Deep Venous Thrombosis in an Amputated Limb Stump of a Diabetic Patient: A Case Report

*Corresponding author: Taoreed A. Azeez*, Arionola Esan and Taiwo R. Kotila


Deep venous thrombosis (DVT) in an amputated stump is potentially life-threatening but rarely diagnosed and there are limited data in sub-Saharan Africa. This is aimed at demonstrating an additional vascular risk in patients with lower limb amputation and diabetes. A 74-year-old man who had a right above knee amputation done on account of grade 5 right diabetic foot with post-operative prophylactic anticoagulation. Doppler ultrasound done before the surgery showed bilateral multiple lower limb arteries atherosclerosis but no evidence of deep venous thrombosis. He was discharged home on Zimmer frame. Three months after, he was noticed to have differential swelling of the right amputation stump. Thigh circumference measured at 15 cm below the anterior superior iliac spine was 55 cm and 50 cm on the right and left respectively there was but no differential warmth or tenderness. The vital signs were relatively stable. Doppler ultrasound scan of the lower limbs showed an echogenic thrombus in the right deep femoral vein.
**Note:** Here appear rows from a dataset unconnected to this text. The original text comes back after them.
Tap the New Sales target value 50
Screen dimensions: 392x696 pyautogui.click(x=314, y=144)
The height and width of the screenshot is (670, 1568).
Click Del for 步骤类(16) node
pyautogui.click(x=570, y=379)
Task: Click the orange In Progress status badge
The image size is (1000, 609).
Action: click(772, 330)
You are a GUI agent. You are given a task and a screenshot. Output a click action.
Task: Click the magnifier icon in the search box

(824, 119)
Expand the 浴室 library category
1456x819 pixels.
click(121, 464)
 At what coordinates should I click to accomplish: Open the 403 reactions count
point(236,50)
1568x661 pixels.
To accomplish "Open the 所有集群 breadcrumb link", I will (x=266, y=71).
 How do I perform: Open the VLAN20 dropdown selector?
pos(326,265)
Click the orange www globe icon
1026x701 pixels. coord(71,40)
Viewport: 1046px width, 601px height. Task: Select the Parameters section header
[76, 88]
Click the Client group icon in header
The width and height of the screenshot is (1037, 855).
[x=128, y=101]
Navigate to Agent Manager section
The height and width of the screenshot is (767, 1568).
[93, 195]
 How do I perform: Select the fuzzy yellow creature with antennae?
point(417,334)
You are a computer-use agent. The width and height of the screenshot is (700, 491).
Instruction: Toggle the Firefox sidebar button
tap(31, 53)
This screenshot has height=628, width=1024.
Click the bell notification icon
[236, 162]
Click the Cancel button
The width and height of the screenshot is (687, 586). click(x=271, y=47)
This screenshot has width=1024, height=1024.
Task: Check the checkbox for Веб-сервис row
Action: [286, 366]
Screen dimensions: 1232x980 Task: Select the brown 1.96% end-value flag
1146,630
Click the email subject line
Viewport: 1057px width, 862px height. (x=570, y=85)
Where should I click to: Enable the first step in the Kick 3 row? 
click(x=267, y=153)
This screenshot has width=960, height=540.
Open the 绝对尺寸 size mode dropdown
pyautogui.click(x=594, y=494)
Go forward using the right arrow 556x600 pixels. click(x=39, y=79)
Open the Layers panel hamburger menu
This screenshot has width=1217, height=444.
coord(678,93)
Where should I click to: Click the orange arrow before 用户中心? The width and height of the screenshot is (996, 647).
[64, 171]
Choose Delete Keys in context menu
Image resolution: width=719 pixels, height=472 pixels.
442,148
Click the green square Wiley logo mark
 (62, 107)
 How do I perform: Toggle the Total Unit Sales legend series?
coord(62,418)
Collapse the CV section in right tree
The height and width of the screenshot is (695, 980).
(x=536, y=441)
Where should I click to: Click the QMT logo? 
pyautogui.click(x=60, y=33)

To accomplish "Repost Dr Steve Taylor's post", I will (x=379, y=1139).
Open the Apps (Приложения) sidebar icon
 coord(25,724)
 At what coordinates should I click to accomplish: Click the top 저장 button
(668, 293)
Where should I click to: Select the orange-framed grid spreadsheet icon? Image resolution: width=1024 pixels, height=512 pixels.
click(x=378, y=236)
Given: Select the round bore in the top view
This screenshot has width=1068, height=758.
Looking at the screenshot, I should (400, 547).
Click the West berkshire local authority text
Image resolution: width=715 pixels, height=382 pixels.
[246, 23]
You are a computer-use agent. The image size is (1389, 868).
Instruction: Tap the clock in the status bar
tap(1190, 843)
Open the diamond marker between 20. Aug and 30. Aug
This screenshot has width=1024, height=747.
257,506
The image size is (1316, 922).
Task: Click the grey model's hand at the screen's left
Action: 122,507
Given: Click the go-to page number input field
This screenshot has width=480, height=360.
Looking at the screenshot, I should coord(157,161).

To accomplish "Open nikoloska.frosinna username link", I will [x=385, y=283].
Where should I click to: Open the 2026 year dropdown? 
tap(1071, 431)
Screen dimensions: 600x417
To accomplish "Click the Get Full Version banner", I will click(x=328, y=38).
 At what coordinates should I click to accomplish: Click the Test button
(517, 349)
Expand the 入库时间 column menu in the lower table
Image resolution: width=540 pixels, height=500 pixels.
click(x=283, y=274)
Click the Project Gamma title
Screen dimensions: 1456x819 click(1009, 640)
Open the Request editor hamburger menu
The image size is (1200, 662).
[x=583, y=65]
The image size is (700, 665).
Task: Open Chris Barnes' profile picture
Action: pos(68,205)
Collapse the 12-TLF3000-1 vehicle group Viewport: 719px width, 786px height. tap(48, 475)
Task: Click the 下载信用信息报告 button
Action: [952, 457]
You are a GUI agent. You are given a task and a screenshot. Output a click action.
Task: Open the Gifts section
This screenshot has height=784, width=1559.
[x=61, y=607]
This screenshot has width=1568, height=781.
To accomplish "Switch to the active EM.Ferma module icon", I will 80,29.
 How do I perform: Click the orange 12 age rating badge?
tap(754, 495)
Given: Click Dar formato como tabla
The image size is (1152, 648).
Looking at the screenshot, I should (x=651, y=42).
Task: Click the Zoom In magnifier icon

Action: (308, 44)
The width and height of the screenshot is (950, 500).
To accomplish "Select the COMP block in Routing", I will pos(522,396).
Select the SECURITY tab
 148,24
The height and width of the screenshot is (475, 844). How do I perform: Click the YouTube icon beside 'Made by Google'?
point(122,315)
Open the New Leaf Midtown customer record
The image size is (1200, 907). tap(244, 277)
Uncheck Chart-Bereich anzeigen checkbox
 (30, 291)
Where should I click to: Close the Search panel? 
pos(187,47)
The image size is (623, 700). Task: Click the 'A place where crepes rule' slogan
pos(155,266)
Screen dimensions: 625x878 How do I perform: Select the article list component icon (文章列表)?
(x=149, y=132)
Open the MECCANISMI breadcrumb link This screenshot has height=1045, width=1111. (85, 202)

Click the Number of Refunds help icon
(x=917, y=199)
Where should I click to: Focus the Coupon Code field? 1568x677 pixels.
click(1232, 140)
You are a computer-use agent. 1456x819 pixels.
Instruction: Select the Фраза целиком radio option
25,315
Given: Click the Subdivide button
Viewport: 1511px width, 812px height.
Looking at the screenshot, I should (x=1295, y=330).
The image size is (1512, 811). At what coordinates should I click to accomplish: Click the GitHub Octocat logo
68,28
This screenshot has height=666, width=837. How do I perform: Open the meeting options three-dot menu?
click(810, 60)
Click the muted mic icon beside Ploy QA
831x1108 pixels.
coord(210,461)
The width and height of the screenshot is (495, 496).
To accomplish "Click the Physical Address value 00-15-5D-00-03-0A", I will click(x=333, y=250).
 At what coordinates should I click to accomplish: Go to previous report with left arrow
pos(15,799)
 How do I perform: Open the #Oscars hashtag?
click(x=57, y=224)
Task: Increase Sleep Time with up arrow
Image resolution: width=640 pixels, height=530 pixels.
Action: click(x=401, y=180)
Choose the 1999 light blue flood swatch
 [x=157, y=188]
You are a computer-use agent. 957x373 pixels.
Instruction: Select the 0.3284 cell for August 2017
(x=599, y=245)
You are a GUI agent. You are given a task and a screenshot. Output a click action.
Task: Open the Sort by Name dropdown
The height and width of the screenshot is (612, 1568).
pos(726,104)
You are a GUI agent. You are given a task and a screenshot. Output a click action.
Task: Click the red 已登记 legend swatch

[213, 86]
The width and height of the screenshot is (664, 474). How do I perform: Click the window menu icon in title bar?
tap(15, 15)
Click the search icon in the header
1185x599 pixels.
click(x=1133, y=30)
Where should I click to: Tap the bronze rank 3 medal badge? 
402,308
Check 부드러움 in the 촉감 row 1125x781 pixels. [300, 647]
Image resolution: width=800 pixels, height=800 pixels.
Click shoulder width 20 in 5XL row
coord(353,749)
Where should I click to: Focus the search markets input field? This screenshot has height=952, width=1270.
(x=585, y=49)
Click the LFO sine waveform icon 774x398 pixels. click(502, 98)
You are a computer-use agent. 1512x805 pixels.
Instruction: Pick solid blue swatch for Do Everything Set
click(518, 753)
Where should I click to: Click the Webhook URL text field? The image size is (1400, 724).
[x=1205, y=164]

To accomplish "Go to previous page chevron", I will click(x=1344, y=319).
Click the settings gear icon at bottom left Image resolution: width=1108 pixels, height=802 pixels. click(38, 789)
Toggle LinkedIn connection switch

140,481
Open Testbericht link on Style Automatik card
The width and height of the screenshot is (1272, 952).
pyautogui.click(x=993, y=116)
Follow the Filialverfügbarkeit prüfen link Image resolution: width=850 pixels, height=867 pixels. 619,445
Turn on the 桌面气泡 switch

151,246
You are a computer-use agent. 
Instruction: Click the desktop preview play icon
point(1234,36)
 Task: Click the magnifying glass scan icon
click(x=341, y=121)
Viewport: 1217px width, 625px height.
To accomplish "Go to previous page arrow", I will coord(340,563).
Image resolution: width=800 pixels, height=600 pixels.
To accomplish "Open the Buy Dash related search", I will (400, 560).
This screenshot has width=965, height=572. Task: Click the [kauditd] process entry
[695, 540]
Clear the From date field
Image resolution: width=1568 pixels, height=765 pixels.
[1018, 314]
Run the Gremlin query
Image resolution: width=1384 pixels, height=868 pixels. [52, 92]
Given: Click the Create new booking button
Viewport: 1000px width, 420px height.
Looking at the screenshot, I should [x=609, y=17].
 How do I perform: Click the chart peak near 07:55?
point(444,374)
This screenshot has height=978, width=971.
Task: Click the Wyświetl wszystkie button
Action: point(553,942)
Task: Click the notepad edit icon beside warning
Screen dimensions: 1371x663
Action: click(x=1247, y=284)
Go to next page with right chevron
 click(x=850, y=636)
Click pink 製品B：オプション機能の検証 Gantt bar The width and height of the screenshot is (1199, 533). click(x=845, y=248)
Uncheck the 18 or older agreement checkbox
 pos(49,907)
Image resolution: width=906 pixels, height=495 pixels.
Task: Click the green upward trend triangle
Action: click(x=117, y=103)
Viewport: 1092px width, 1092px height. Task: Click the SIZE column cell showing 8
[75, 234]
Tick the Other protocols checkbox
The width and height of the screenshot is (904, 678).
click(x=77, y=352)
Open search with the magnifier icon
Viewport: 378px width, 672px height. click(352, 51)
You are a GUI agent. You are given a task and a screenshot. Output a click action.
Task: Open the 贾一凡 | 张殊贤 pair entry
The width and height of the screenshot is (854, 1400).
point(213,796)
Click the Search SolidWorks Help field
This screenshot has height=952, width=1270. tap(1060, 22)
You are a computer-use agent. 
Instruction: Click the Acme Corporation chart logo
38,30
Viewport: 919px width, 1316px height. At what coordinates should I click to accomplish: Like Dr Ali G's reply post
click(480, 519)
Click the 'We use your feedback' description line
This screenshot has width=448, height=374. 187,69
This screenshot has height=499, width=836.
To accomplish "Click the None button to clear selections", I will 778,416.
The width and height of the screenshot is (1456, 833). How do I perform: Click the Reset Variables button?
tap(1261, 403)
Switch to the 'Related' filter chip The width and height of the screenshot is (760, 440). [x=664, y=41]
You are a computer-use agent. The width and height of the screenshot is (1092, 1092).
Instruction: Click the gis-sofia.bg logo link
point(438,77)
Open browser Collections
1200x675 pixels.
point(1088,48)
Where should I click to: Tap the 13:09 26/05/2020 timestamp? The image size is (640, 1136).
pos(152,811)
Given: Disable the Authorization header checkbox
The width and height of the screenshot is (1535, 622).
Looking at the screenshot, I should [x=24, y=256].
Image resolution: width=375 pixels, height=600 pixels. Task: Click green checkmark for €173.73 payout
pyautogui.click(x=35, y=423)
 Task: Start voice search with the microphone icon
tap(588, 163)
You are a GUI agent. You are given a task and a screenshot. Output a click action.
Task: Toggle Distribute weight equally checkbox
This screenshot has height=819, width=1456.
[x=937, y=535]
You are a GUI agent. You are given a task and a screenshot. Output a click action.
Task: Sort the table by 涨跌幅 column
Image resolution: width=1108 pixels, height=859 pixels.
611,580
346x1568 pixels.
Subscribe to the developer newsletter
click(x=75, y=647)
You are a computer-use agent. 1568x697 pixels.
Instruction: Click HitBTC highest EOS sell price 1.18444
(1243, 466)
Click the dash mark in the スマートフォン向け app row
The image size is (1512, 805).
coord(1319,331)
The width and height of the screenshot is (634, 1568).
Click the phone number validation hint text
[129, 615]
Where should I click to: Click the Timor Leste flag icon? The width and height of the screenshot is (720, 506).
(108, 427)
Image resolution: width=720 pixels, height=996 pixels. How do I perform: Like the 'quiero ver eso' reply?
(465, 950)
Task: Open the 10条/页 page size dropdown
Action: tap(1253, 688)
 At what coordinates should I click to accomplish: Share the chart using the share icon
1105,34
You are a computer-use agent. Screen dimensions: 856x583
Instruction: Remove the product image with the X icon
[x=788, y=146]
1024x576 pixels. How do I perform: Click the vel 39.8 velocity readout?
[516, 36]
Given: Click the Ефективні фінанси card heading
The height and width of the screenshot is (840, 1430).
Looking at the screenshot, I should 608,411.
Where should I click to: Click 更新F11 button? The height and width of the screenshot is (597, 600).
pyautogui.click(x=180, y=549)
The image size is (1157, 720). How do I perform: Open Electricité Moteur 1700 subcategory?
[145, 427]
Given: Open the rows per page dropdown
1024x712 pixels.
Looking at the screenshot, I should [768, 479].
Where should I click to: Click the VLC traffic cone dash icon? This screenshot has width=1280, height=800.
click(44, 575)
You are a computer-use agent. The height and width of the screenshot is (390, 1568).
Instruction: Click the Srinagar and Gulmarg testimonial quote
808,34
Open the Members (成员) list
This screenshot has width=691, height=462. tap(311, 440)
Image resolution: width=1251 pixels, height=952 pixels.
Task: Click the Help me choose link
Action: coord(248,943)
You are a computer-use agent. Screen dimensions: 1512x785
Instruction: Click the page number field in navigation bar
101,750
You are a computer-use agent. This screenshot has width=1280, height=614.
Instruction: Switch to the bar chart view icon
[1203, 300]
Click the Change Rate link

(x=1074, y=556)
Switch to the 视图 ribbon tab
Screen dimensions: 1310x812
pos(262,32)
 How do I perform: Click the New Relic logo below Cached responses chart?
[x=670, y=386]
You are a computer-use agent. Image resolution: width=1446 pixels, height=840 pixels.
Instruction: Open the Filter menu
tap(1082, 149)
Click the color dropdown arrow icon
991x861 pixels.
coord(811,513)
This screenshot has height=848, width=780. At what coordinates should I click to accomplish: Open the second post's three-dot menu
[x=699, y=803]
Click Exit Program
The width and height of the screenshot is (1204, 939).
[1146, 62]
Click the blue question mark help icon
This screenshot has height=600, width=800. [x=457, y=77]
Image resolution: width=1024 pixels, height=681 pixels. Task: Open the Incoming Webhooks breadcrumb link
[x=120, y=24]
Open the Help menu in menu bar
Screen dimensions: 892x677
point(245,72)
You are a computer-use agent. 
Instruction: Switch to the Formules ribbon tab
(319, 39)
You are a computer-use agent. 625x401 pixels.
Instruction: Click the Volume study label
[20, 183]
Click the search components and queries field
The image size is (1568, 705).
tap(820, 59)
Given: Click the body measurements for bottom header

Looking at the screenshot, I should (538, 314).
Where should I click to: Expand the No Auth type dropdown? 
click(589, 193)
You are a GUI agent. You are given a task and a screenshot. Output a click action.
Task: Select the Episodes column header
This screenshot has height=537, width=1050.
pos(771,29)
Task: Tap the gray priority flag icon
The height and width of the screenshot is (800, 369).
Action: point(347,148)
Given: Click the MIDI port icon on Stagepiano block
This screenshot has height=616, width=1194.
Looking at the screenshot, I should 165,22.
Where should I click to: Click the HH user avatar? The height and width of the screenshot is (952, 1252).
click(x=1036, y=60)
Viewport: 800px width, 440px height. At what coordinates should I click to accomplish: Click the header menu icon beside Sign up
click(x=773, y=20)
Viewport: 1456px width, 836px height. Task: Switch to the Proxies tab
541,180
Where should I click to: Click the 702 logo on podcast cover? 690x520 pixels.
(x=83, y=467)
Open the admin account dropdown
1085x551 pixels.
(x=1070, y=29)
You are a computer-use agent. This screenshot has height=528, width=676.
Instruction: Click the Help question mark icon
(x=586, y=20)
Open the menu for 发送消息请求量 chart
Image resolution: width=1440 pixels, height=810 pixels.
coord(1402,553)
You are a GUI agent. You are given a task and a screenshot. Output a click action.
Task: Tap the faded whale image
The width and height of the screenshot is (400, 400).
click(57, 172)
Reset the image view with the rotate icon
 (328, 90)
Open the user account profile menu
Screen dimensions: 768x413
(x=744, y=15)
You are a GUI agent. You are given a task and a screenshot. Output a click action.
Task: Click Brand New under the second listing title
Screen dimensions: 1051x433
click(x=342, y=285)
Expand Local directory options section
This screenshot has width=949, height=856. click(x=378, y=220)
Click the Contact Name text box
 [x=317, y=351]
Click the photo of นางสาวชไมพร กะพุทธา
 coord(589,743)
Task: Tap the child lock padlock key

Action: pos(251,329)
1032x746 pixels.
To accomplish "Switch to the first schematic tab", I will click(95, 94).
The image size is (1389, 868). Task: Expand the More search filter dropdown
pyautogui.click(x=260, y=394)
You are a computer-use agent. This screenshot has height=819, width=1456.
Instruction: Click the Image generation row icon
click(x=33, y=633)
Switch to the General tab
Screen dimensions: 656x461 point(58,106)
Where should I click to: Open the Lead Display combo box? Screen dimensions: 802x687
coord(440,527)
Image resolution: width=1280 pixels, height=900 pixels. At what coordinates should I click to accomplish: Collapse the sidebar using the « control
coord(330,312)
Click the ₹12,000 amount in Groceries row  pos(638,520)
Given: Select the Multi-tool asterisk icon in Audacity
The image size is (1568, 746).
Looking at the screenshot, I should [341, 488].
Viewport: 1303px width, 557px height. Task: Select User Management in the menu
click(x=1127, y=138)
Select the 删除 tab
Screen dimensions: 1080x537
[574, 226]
He was commenced on therapeutic dose of subcutaneous enoxaparin. DVT in an amputated stump is uncommonly encountered. It may not have classical clinical findings. Poor mobility and pooling of venous blood in the amputated stump are some of the risk factors that have been reported. DVT in an amputated stump in a patient with diabetes is rare and may not present classically. It may be one of the potential reasons for the increased mortality after lower limb amputation.
Deep venous thrombosis (DVT); Amputated stump; Diabetes patient.